Nabila, como Cristina, Candelaria, Reyna, Gregoria, Olga y otras cientos y miles de víctimas de violencia machista contabilizadas por los medios, arrojadas sobre las losas de las morgues después de ser mutiladas con saña indescriptible, van acumulándose como la mayor evidencia posible de desprecio por el género femenino. Un gesto colectivo –porque el volumen de casos así lo demuestra- cuyo origen reside en la institucionalización de la discriminación sexista en todos los escenarios de la vida.

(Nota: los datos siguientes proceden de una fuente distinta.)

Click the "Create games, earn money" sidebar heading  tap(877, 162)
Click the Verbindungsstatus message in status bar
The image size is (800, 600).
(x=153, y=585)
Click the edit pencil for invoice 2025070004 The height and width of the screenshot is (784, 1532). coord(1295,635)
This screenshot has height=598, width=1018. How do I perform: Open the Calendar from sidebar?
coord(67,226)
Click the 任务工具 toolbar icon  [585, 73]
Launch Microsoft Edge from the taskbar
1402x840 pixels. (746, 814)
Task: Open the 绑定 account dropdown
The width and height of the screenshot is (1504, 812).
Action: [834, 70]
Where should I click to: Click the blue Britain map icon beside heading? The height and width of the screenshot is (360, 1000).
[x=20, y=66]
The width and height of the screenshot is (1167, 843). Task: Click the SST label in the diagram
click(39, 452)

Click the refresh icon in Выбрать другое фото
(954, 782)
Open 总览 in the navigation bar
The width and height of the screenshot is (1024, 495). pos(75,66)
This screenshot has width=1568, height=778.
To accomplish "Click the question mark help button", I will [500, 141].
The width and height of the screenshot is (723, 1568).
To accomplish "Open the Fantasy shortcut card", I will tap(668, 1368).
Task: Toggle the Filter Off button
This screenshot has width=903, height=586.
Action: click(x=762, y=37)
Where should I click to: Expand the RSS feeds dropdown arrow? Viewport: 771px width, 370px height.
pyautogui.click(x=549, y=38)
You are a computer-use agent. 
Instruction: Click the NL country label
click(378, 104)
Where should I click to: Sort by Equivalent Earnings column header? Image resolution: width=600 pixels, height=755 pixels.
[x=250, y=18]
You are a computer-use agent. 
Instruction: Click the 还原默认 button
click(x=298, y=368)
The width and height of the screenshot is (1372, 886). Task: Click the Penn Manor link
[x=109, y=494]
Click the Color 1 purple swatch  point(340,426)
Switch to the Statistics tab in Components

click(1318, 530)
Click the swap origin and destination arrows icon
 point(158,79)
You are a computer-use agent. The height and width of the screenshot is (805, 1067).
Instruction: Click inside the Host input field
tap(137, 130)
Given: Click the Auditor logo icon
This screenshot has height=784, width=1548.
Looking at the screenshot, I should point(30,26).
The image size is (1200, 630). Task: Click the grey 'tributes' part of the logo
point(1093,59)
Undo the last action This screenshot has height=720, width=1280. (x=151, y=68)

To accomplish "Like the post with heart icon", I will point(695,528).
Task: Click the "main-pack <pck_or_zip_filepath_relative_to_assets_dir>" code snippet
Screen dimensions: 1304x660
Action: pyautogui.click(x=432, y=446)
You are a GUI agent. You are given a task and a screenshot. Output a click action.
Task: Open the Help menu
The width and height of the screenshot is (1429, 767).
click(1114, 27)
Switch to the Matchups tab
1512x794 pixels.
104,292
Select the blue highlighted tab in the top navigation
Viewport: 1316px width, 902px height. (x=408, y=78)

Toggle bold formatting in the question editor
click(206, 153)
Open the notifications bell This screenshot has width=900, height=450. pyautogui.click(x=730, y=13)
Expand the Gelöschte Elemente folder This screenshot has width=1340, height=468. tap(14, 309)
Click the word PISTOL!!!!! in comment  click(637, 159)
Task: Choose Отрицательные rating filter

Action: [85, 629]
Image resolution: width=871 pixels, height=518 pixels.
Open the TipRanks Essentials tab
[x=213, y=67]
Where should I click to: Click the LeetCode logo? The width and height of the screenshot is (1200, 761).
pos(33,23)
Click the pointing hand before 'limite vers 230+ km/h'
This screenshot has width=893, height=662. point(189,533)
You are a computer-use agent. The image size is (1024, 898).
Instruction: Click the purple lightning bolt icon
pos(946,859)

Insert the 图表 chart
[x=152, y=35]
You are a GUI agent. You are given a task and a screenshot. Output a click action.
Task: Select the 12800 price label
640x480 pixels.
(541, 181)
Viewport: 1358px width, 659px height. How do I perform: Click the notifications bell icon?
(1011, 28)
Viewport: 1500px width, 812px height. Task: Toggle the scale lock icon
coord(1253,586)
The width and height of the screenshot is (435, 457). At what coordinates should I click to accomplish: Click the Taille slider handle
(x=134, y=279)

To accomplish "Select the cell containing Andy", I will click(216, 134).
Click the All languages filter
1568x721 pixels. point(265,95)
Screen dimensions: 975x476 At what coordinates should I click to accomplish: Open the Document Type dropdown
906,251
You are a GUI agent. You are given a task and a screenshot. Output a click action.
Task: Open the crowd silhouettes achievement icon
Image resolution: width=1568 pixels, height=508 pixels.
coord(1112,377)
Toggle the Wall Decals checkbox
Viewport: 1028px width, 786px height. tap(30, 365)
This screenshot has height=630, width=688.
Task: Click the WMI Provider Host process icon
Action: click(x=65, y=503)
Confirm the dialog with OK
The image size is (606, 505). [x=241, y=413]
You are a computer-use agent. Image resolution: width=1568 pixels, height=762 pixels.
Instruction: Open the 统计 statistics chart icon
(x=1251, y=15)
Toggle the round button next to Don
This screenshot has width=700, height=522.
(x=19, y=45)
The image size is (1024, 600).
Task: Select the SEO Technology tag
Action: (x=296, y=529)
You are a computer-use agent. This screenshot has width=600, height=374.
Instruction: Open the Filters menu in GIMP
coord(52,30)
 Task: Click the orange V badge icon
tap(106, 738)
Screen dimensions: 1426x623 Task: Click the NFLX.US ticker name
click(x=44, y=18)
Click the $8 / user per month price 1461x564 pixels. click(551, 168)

Así como los índices se elevan, también los obstáculos para obtener justicia, ya sea por deficiencias o desconfianza en el sistema, por temor a las represalias o porque los hechores calcularon bien sus posibilidades de salir indemnes manipulando a jueces y fiscales. Existe, además, un paredón infranqueable de prejuicios orientados a culpar a las víctimas por su propia destrucción y justificar a los agresores a partir de supuestos “estados mentales” como origen de sus arrebatos de ira homicida.

Nabila es solo otra mujer para las estadísticas. Y lo seguirá siendo mientras no se eleven las alarmas ante una de las manifestaciones más extendidas del odio machista: el feminicidio en todas sus formas. Mujeres como Nabila Rifo en Aysén o Cristina Siekavizza en Guatemala seguirán sumándose a esta lista de las muertes tan injustas como innecesarias, amparadas por una cultura que las expone, sin mayores excusas, al exterminio en manos de su pareja.

El feminicidio no es un crimen común, es un crimen de odio contra mujeres por el solo hecho de ser mujeres. Porque se las carga históricamente con el lastre de una sumisión inducida por la sociedad y sus múltiples doctrinas religiosas.